Zengin ülkelerin küresel emisyonların %92’sinden, dünya nüfusunun en zengin %1’inin de en yoksul %50’sinin ürettiği kirliliğin iki kat fazlasından sorumlu olduğu bir sistem bu.
Bizler, tarihteki mücadelelerin ve yaşanmış tecrübelerin rehberliğinde, en çok etkilenen halklar ve bölgeler (MAPA) öncülüğünde, iklim tazminatı ödenmesini talep ediyoruz.
İKLİM TAZMİNATI
Bir hayırseverlik işi olarak değil, siyasi iktidarın halka geri verileceği bir dönüştürücü adalet edimi olarak tazminat.
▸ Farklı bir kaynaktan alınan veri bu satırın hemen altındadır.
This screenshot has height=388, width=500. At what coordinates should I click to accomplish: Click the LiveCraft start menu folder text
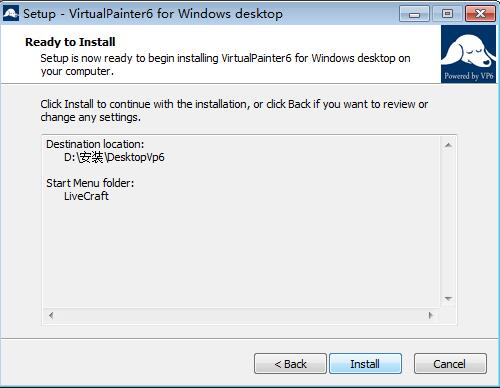tap(86, 196)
Bu bir ödünç verme işlemi şeklinde değil, Yerli, siyah, erkek-egemen karşıtı ve ötekileştirilmiş-dışlanmış farklı halk topluluklarının topraklarını geri alma taleplerinin, iklim krizinden en çok etkilenen toplulukların uyum, zarar-ziyan tazmini, zenginliklerin, teknolojinin, enformasyonun, sağlık ve bakım hizmetlerinin ve siyasi erkin hem kuzeyden güneye, hem de tepeden tabana yeniden dağıtım ve bölüşümü (ve çoğu kez halkın ortak kullanımına devri) yolundaki taleplerinin bütünüyle yerine getirilmesi şeklinde olmalıdır.
SORUN
İklim mücadelesi sınıf mücadelesidir. Yönetici sınıflar kolonyalizm, kapitalizm, ataerkillik, beyaz üstünlüğü ve sömürü yoluyla elde ettikleri gücü yıllar yılı öncelikle Küresel Kuzey’in varlıklı, beyaz, heteroseksüel, öz-erkeklerinin egemenliğindeki şirketler ve hükümetler aracılığıyla yeryüzünü ve onun sakinlerini amansızca yok etmekte kullandılar.
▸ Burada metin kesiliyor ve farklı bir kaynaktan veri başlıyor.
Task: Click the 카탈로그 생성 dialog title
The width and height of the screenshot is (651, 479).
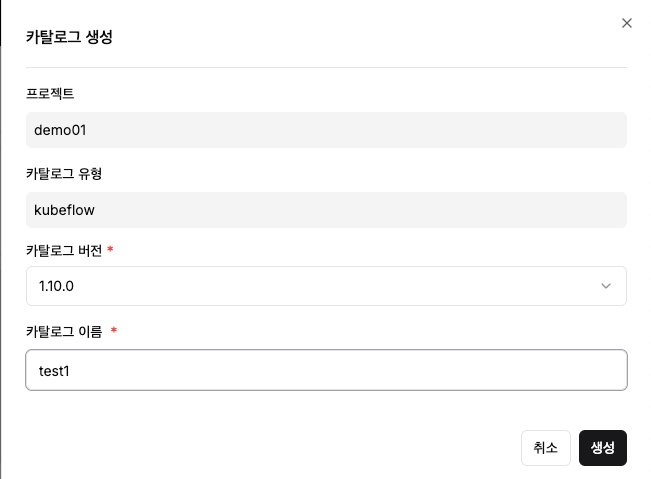Action: (x=69, y=37)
Onlar Küresel Güney’in ekosistemlerini ve halklarını o sözümona “kalkınma”ları ve bitmek tükenmek bilmeyen “ekonomik büyüme”leri uğruna bile bile kurban etmekteler. Bu esnada işçi sınıfı da kendisini yok etmekte olan sistemin ta kendisini inşa etme aracı olarak kullanılmakta.
NE YAPMALIYIZ
İklim krizine sebep olan baskı ve zulüm sistemlerinin tümünün göbeğinde sömürgeciler ve kapitalistler yer almaktadır; iklim tazminatı aracının kullanılması yoluyla kolonizasyonun kökünün kazınması da en iyi iklim eylemidir.
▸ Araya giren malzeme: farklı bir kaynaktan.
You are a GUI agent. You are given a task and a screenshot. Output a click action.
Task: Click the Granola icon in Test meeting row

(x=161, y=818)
En zengin kapitalist %1, eylemlerinden ve kasıtlı cehaletinden sorumlu tutulmalıdır. Onun kârı bizim ölümümüz demektir. Onun kârı bizim ıstırabımız demektir.
Gelin, Dünyanın dört bir yanında toplumların farklı kesimleriyle birlikte, en çok dışlanmış-ötekileştirilmiş olanların öncülüğünde, gücü elinden alınmış-çalınmış halklara güçlerini geri verelim. Gelin, hep birlikte, #KârıDeğilİnsanı önceleyen bir sistemi ve evimizi inşa edelim.